A lifetime’s worth of letters combine to portray a singular character.

Sybil Van Antwerp, a cantankerous but exceedingly well-mannered septuagenarian, is the titular correspondent in Evans’ debut novel. Sybil has retired from a beloved job as chief clerk to a judge with whom she had previously been in private legal practice. She is the divorced mother of two living adult children and one who died when he was 8. She is a reader of novels, a gardener, and a keen observer of human nature. But the most distinguishing thing about Sybil is her lifelong practice of letter writing. As advancing vision problems threaten Sybil’s carefully constructed way of life—in which letters take the place of personal contact and engagement—she must reckon with unaddressed issues from her past that threaten the house of cards (letters, really) she has built around herself.
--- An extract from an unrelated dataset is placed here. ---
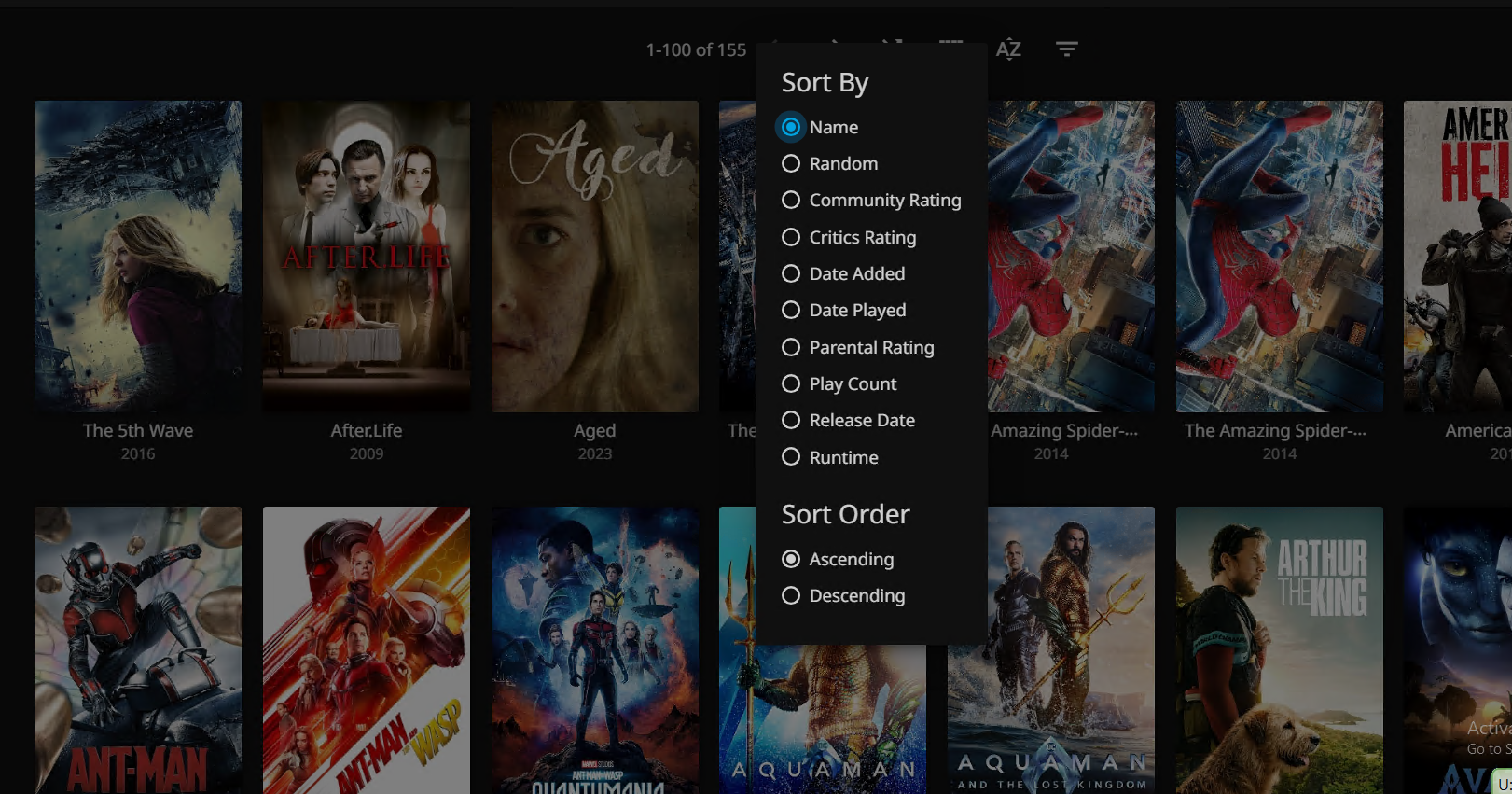Choose Random in Sort By list
This screenshot has height=794, width=1512.
pyautogui.click(x=791, y=164)
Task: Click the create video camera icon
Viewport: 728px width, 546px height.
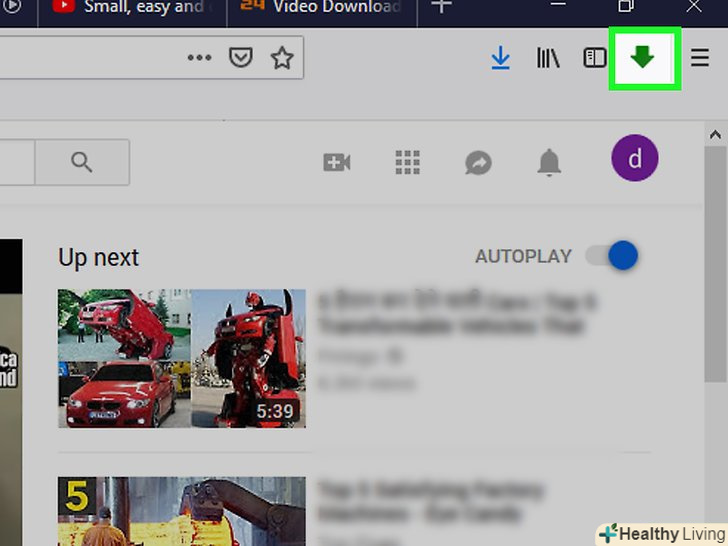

Sybil’s relationships are gradually revealed in the series of letters sent to and received from, among others, her brother, sister-in-law, children, former work associates, and, intriguingly, literary icons including Joan Didion and Larry McMurtry. Perhaps most affecting is the series of missives Sybil writes but never mails to a shadowy figure from her past. Thoughtful musings on the value and immortal quality of letters and the written word populate one of Sybil’s notes to a young correspondent while other messages are laugh-out-loud funny, tinged with her characteristic blunt tartness. Evans has created a brusque and quirky yet endearing main character with no shortage of opinions and advice for others but who fails to excavate the knotty difficulties of her own life. As Sybil grows into a delayed self-awareness, her letters serve as a chronicle of fitful growth.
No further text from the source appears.